§ Source information:
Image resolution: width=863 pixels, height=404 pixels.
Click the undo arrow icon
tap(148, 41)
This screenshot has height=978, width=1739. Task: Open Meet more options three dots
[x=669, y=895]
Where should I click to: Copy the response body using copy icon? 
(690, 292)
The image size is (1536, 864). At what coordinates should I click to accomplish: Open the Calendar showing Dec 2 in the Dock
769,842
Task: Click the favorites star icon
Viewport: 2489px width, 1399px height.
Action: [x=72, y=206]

§ What you should do:
Produce a verbatim copy of the lines from the one holding "Where should I" to the final line of the data, and nothing more.

§ Answer to the exercise:
Where should I click to: Copy the response body using copy icon? 
(690, 292)
The image size is (1536, 864). At what coordinates should I click to accomplish: Open the Calendar showing Dec 2 in the Dock
769,842
Task: Click the favorites star icon
Viewport: 2489px width, 1399px height.
Action: [x=72, y=206]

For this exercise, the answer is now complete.